PARTS OF THE EXERCISE
1. In the excerpt on family consciousness, which people outside the family are named in particular as belonging to it?
2. Write the next few sentences of the interview on family consciousness, starting right after its final sentence.

─── EXCERPT

A limited number of persons belong to the family consciousness:

  1. The children, including stillborn children and those who have died early,

  2. The parents and their siblings,

  3. The grandparents,

  4. Sometimes one of the great-grandparents and, at times, ancestors even further back,

  5. And, very strangely, people who are not relatives belong to the family consciousness too. Everybody – and this is most important – who made room to the advantage of the above members, belongs to the family consciousness. This includes, in particular, former partners of parents or grandparents, as well as all those whose misfortune or death brought the family an advantage or gain.

  6. Victims of violence and murder by any members of the family.

 

Can you share with us some of your experiences with former partners in a family system?

Yes, from experiences I had with persons who suffered a loss in favor of somebody else within the family.

For instance, a former wife of the father, from which he has separated. The new wife has an advantage, because the other one suffered a loss, so that former wife belongs to the family, and she will be represented always.

──────
─── RAW DATA

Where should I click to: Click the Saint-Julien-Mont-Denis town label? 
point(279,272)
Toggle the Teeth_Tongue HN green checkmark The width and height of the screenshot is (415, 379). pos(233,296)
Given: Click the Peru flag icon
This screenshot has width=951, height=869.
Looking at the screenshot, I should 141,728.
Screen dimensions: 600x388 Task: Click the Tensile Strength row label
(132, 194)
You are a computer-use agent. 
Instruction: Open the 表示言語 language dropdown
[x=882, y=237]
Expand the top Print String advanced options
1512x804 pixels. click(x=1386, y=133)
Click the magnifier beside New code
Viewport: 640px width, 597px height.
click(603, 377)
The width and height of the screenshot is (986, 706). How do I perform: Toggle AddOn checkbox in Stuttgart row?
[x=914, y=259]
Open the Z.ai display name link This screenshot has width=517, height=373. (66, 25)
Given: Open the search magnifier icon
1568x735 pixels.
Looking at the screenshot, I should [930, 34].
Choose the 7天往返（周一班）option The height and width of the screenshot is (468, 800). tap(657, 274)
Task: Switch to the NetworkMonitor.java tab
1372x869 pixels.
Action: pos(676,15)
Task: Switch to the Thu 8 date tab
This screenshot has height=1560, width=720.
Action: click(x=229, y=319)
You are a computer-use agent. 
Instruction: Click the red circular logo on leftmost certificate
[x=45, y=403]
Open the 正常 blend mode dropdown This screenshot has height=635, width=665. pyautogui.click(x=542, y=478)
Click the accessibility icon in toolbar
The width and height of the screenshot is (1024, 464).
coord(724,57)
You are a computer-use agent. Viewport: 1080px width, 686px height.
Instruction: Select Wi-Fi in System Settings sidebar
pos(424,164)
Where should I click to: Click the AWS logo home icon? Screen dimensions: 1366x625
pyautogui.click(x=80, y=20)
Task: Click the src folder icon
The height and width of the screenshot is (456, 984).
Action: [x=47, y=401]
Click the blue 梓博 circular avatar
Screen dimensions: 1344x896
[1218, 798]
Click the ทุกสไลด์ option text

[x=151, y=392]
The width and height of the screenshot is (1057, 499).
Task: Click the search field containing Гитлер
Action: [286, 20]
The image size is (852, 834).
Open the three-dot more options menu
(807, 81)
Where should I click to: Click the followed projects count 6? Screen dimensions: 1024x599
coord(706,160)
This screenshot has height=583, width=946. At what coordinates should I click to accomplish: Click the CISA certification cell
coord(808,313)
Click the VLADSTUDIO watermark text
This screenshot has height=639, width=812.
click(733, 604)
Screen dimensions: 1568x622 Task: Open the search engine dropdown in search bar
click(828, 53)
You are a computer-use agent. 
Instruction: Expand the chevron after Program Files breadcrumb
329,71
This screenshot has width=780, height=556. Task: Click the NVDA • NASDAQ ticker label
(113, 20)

──────

ANSWERS BY ITEM NUMBER
1. Former partners of parents or grandparents, and all those whose misfortune or death brought the family an advantage or gain.

2.
This is one of the laws to which I have seen no exception. She will be represented by a child of the second wife. One of the daughters, for instance, of the second wife will suddenly feel like the first wife. She becomes angry with her father and nobody knows why.

That is again a result of the family consciousness. This is the family consciousness.

How do you work in Family Constellations with such issues?

Bert Hellinger: The family constellations shows the state of the family, where the problem is. In the case I have just mentioned as an example, I would bring into the family system a representative for the first wife. And then, the man, her former husband, will look at her and will tell her: “I am sorry I hurt you. I honor you as my first wife.”

And the representative of the second wife will tell her, “You are the first, I am the second one. Please be kind if I keep my husband and please be kind to my children.”

And then the daughter who represented the former wife no longer needs to do so, and she can tell the woman whom she represents the former wife in the Constellation, “I am my father and mother’s daughter.”

And she can tell her father, “You are my Dad, I am only your daughter. I have nothing to do with your former wife”.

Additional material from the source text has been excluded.